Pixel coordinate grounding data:
▬▬▬

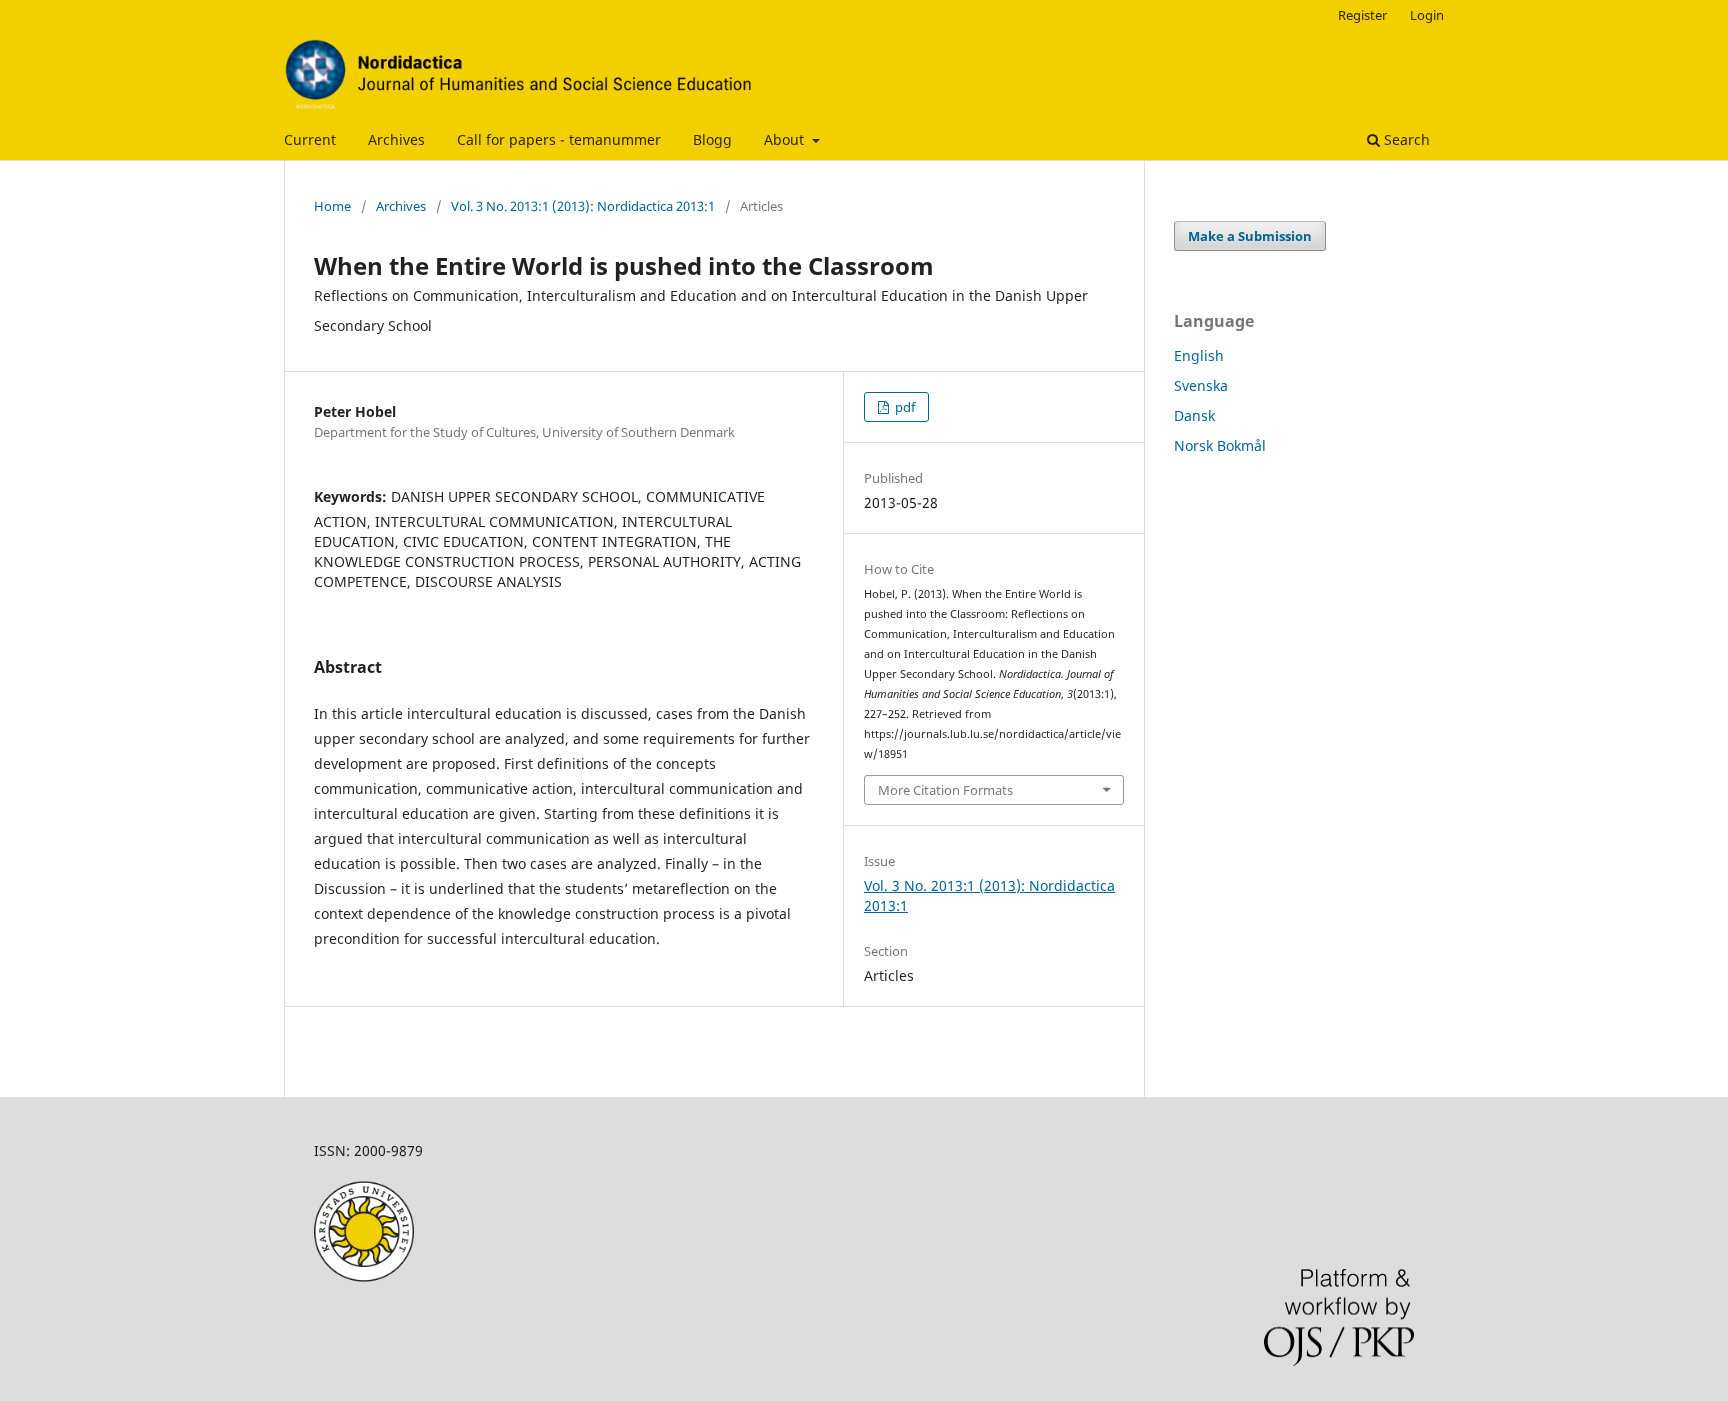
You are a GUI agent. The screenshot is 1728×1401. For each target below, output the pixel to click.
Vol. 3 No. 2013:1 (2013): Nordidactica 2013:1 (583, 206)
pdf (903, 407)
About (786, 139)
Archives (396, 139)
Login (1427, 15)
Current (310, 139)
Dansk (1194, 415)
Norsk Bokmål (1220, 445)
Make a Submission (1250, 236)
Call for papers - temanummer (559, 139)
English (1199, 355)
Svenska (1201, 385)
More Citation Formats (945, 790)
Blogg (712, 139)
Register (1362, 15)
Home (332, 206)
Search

▬▬▬

Exercise:
Could you give again exactly the lines from the line containing "More Citation Formats (945, 790)" through the final line of the data above, and no others?

Problem solution:
More Citation Formats (945, 790)
Blogg (712, 139)
Register (1362, 15)
Home (332, 206)
Search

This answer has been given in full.